Another amazing thing that’s happened since I’ve immersed myself in the pole world, is just how much my confidence has grown. It’s not just physical, either. Sure, the fact I’m happy to throw myself around a metal pole in a teeny tiny pole outfit is something I couldn’t have imagined a decade ago - but it’s also emotional confidence. I am braver, I share my thoughts and emotions with more ease, expressing myself feels more free. With the beautiful pole community behind me, both within my studio home and with friends all over the world, a genuine sense of self-assurance is something that’s really come to life within me. Once, it would’ve been unimaginable to put all my thoughts and fears about chronic illness onto paper for publication - and here I am doing just that.

The Light is Always There:

So, what would I tell others who have come to this blog to find out a little more about chronic illness and pole, or to educate themselves better on what we go through? You don’t have to look, or feel, a certain way in order to belong as a pole dancer. You aren’t required to be anything but yourself. Explore the movement that makes you feel more like yourself, embrace yourself in wholeness and be proud of what you can do on a day to day basis - especially if that is ever-changing. You are more powerful than you even realise, and on some days, the bravest thing you can do is to take a step back and rest, and know that pole will be waiting for you with open arms.

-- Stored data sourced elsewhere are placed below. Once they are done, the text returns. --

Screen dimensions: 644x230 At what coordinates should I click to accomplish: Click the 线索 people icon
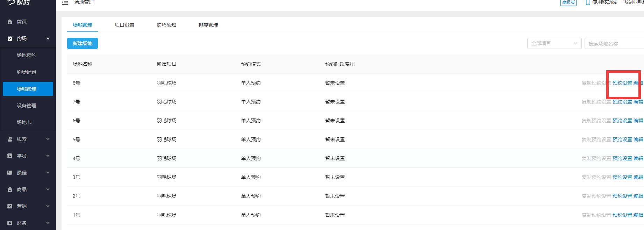[x=10, y=139]
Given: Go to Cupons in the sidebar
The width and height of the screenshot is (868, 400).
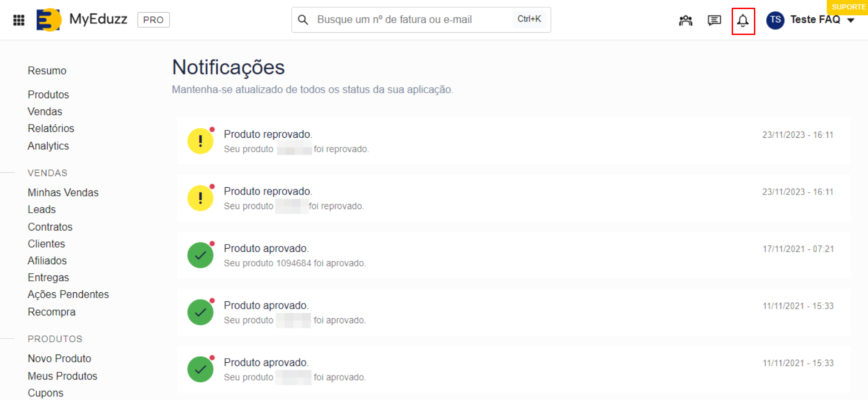Looking at the screenshot, I should (45, 393).
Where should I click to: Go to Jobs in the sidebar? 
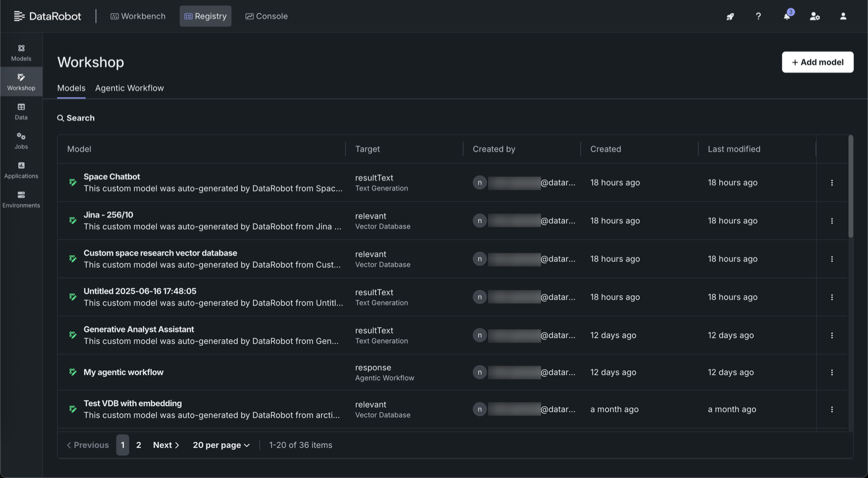(x=21, y=141)
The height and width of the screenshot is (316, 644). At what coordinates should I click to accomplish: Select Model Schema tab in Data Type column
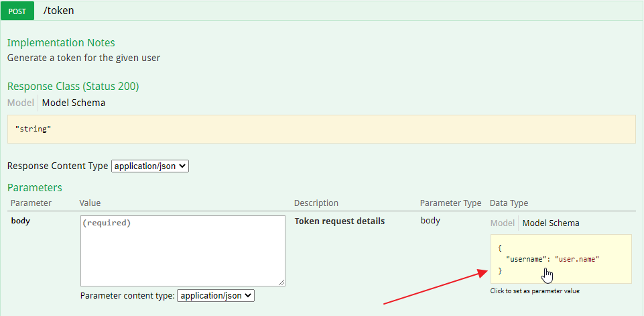point(551,223)
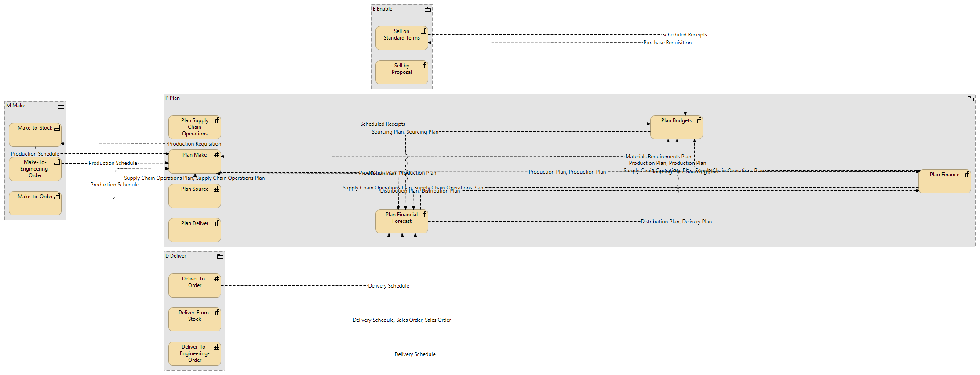Click the Materials Requirements Plan label
Screen dimensions: 980x375
[x=658, y=157]
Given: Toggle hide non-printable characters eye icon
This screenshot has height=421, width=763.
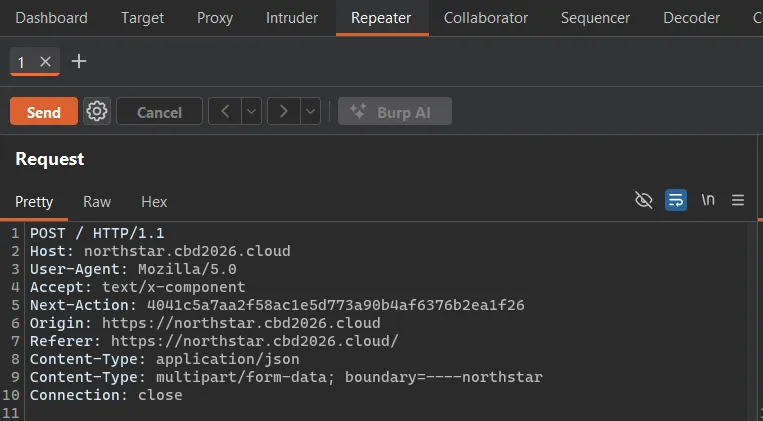Looking at the screenshot, I should 644,200.
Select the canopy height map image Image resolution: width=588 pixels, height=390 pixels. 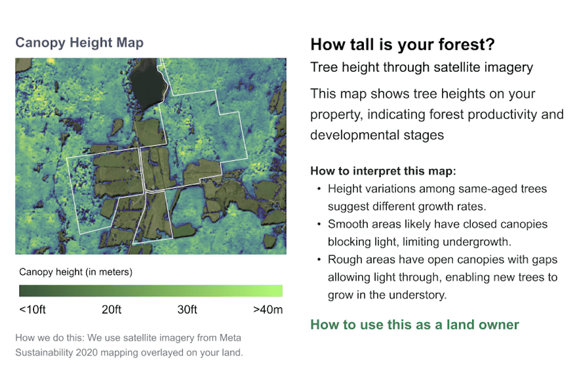[x=151, y=156]
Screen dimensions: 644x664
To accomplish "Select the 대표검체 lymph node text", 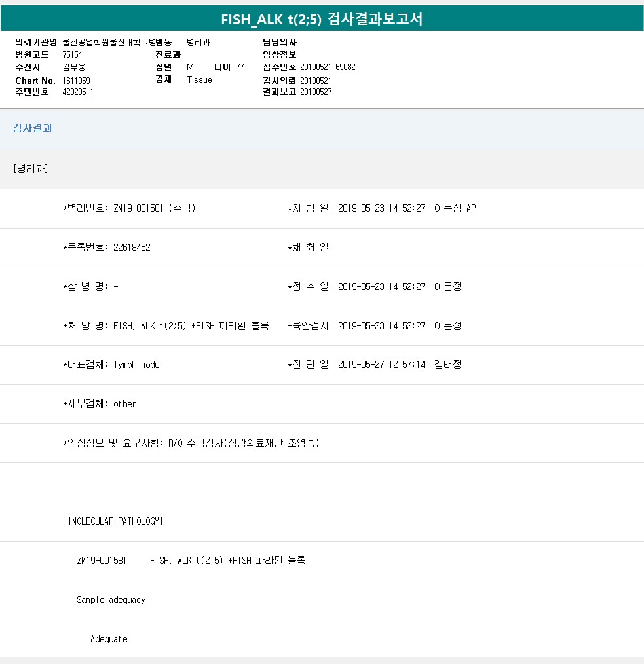I will tap(136, 365).
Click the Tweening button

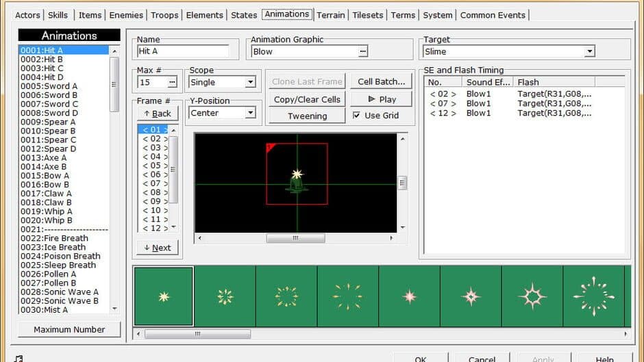[x=307, y=116]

As I poured my heart into this blog post, my dream perspective to share was that whilst there is a balance between the realities of chronic illness and pole, I also wanted to provide that assurance to anyone reading that there is also an excess of light and hopefulness to be had, too. Pole dancing won’t cure your chronic illness, but what it can provide is a source of joy, connection, and healing (even if that isn’t in the transitional sense). Thank you so much for taking the time to read my story, and if you’re struggling with chronic illness, navigating pain and fatigue, or even just on a journey to embracing your body with a little more kindness - know you aren’t alone.